During 1997, Delaware along with Alaska modified their Trust statutes to legalize a spendthrift clause in Self-Settled Trusts. This was a significant change. Before 1997, the only effective way to create a Self-Settled Spendthrift Trust was to form it offshore.
This is starting to sound good…no more fussing with offshore jurisdictions. But, hold on, what are we missing?… Oh yes, article IV of the U.S. Constitution.
Section 1. Full faith and Credit shall be given in each State to the public Acts, Records, and judicial Proceedings of every other State. And the Congress may by general Laws prescribe the Manner in which such Acts, Records, and Proceedings shall be proved, and the Effect thereof.

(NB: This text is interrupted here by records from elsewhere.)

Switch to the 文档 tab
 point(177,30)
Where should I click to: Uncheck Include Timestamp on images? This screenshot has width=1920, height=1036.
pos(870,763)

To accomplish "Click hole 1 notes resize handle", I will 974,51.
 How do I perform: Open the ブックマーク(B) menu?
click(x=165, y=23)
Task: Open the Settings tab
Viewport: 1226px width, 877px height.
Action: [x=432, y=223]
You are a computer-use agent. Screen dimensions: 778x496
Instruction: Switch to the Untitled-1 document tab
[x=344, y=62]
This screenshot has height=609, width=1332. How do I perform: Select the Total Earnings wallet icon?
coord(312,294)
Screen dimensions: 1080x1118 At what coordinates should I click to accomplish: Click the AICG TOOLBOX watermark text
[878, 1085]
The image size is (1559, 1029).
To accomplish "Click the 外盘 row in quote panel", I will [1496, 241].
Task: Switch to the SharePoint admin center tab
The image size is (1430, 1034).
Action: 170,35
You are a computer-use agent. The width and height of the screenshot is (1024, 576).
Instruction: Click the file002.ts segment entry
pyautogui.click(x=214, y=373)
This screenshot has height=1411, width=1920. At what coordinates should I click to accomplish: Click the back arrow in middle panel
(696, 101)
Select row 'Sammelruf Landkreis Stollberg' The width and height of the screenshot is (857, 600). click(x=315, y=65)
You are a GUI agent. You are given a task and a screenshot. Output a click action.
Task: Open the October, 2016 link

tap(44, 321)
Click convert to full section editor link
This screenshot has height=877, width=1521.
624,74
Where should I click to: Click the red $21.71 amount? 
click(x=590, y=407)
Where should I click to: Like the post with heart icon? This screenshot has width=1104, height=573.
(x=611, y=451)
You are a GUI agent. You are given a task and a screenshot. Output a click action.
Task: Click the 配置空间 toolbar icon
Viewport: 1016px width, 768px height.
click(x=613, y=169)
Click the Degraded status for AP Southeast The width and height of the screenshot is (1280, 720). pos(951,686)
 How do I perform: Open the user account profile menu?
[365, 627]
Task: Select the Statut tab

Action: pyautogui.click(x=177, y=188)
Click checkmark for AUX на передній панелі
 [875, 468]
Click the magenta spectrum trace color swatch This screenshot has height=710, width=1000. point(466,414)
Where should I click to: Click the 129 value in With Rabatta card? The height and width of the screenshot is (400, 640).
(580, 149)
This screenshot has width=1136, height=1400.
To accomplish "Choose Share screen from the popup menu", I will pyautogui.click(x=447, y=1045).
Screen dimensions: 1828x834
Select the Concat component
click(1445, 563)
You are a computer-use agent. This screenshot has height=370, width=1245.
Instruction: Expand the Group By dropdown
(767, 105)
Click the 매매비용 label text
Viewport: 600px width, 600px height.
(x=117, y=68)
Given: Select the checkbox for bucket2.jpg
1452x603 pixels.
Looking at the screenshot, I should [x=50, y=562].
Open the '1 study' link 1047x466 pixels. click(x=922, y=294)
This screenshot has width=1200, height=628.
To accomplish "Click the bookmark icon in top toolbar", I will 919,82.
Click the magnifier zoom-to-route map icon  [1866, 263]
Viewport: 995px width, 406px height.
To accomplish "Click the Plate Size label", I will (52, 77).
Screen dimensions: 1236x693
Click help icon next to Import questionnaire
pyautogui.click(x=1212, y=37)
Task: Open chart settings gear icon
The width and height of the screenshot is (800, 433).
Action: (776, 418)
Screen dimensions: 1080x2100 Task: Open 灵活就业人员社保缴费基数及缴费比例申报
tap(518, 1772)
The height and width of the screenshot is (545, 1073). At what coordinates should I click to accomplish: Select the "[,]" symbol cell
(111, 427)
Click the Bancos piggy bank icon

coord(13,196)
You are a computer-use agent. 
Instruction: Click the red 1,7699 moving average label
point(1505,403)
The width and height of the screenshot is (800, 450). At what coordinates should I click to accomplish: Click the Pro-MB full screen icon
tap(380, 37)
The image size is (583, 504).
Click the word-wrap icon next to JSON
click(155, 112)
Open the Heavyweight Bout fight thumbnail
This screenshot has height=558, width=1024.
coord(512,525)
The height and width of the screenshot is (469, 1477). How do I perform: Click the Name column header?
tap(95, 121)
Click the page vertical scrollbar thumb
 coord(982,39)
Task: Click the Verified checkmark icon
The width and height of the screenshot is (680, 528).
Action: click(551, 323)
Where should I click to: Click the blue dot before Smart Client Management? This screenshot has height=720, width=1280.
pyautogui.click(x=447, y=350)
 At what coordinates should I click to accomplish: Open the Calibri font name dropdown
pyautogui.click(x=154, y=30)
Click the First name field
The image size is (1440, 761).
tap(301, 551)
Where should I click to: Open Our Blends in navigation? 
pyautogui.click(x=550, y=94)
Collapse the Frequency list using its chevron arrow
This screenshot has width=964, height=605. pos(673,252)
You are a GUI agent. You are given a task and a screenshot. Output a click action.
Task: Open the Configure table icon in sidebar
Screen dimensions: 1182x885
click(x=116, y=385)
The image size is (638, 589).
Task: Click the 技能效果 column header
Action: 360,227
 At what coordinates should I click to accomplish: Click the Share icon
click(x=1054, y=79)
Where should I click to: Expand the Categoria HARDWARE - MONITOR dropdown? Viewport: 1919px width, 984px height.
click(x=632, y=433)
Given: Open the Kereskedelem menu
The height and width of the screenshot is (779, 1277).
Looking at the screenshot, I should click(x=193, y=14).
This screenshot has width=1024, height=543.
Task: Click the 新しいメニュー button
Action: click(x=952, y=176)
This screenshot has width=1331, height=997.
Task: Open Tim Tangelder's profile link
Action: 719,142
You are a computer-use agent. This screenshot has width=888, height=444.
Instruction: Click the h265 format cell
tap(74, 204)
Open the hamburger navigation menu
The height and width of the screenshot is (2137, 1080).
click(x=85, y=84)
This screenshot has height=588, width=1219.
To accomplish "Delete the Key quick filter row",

Commonly known as the Full Faith and Credit Clause of the Constitution, it says that each state will recognize, honor and enforce one another's actions. It is primarily intended to provide for the continuity of states and enforcement across state lines of non-federal laws, civil claims and court rulings.
The reality is the effectiveness of both Delaware and Alaska remain dubious at best. The first reason is the Constitution; the second is that we don't know what a U.S. judge will do.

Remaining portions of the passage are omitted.